_Aufgabe:_
Gib den Abschnitt des nachfolgenden Textes zur arktischen Meereisausdehnung wieder: Beginne bei den Worten „Bild 5: Winter-Anomalie“ und höre nach „das diesjährige Minimum.“ auf. Tausche dabei „blauer Punkt“ gegen „blaue Markierung“ aus.

_Quelldokument:_
<<<<
Bild 5: Winter-Anomalie der Arktischen Meereisausdehnung (Jan-Apr) gegen Meereisminimum im September. Die Regression erklärt 53% der Variabilität (r^2). Die Regression gibt einen Wert von 5.28±0.64 Millionen km^2 (blauer Punkt) für das diesjährige Minimum.
Beide Predictoren ergeben durchaus sinnvolle lineare Regressionen (siehe Bild 4 und 5). Im Falle der mittleren Wintermeereisanomalie als Predictor (Bild 5) kommt man auf einen September-Wert von 5.28±0.64 Millionen km^2 und im Falle des Trends (Bild 4) auf 6.19±0.74 Millionen km^2. Beide Werte liegen über Taminos Schätzungen, da ich eben keinen zeitlichen Trend (ja sogar beschleunigten Trend wie bei Tamino) beim AM annehme und so tue, als ob eine Meereisbedeckung wie in den 80ern genauso wahrscheinlich wäre wie eben die zu erwartende Oberfläche, die sicher um mindestens 2 Millionen km^2 kleiner ausfallen wird. Nichtsdestotrotz, keiner der diesjährigen Indikatoren (Trend und Wintermeereisfläche) lässt momentan vermuten, dass ich auch dieses Jahr die Klimawette gewinnen würde. Das einzige allerdings, was dafür spricht, ist das doch tatsächlich die momentanen Juli-Werte unterhalb der 2007 Werte zur gleichen Zeit liegen (siehe Bild 6). Es bleibt also spannend.
Bild 6: Momentaner Stand des arktischen Meereises im Vergleich zu 2007 und den Jahren vor 2000. Wir segeln knapp unter dem Rekordjahr daher.
>>>>
_Vorliegende Zeilen:_
<<<<
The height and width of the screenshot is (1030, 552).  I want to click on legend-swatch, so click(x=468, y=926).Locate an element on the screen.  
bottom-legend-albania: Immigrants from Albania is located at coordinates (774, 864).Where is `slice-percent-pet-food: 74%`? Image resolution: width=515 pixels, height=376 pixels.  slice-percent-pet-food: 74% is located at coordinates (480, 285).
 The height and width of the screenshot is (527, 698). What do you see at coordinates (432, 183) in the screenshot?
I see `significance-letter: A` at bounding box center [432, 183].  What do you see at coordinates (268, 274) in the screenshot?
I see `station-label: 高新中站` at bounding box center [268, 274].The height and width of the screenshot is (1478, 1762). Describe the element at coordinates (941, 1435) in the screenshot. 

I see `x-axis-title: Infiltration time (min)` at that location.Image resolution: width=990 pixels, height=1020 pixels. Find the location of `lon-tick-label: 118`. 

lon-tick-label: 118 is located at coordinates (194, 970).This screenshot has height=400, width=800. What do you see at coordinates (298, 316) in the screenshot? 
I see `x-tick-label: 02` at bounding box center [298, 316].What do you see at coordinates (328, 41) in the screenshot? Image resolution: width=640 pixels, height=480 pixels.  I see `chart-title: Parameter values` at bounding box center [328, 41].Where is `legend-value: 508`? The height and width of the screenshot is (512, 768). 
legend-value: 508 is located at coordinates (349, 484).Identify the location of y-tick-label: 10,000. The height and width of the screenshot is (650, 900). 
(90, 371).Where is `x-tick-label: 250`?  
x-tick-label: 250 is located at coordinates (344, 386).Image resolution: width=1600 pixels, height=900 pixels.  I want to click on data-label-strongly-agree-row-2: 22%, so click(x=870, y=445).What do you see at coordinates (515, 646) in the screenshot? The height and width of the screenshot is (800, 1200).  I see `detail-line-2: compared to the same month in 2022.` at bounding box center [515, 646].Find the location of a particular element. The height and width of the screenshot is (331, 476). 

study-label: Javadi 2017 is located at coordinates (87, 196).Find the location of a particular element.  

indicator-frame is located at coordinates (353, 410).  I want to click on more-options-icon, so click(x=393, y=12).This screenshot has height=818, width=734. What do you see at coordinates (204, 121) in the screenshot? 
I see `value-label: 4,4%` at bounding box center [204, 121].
>>>>
_Lösung:_
Bild 5: Winter-Anomalie der Arktischen Meereisausdehnung (Jan-Apr) gegen Meereisminimum im September. Die Regression erklärt 53% der Variabilität (r^2). Die Regression gibt einen Wert von 5.28±0.64 Millionen km^2 (blaue Markierung) für das diesjährige Minimum.